The two published Phase I trials of full-length recombinant Tβ4 — Ruff 2010 in 40 US healthy volunteers up to 1,260 mg IV [12] and Wang 2021 in 84 Chinese healthy volunteers up to 25 μg/kg IV [23] — both reported acceptable safety with no dose-limiting toxicities and no serious adverse events. That body of data established the regulatory safety baseline for the parent peptide in carefully controlled clinical settings. It does not extend to the synthetic seven-amino-acid TB-500 fragment, which has not been studied in a registered human clinical trial, and it does not characterize the safety of substances obtained through unregulated research-chemical channels where Good Manufacturing Practice, lot-release testing, endotoxin control, and sterility assurance are not provided. The FDA's Category 2 placement on the 503A bulks list reflects the agency's finding that the substance presents 'significant safety risks' in compounding contexts [20]. Theoretical concerns about effects on occult or pre-existing tumors have been raised in the literature, although no clinical safety signal of tumor promotion has been reported in the published human Phase I/II data to date.
What is the difference between TB-500 and BPC-157 legally?
The two research peptides occupy a similar regulatory posture.
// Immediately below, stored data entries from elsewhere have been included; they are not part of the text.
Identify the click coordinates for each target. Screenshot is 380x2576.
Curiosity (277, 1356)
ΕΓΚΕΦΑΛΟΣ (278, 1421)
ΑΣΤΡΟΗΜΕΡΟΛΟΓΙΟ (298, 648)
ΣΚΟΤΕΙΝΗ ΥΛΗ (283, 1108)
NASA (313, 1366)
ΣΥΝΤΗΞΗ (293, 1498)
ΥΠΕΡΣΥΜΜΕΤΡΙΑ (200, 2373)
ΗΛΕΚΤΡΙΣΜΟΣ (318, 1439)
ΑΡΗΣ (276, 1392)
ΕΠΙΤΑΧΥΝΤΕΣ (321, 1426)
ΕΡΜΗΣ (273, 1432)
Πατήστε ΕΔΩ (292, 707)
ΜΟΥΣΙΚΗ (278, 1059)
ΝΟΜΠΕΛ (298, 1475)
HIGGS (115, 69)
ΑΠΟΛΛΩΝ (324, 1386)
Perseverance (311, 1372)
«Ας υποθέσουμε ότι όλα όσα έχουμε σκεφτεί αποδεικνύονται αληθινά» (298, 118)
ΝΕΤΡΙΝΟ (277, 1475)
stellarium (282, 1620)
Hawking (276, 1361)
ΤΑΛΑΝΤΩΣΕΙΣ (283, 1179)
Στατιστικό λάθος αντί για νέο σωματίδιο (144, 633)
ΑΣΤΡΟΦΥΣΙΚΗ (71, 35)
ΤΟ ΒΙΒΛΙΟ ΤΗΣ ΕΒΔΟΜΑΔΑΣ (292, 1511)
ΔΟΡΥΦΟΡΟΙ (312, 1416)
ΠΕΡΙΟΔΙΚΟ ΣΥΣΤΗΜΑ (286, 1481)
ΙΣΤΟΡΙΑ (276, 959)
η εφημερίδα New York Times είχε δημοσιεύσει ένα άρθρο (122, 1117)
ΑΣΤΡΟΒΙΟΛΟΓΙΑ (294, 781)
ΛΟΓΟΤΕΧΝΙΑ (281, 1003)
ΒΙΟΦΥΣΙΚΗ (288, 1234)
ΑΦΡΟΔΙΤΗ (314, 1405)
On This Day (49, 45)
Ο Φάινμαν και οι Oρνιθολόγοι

Both were placed on FDA Category 2 of the interim 503A bulks list in the 2023 review [20]. Both are listed on the WADA Prohibited List 2025 under section S2 and the S0 catch-all [21]. Neither is approved for any human indication by any major regulatory authority. Neither is currently scheduled as a controlled substance under federal or major-state law. The most-cited difference lies upstream of the regulatory record: BPC-157 has a substantial body of rodent musculoskeletal-repair literature behind the synthetic peptide itself, while the published efficacy literature for 'TB-500' is in fact literature on the full-length 43-amino-acid parent protein, with the synthetic seven-amino-acid fragment never having entered a registered human clinical trial.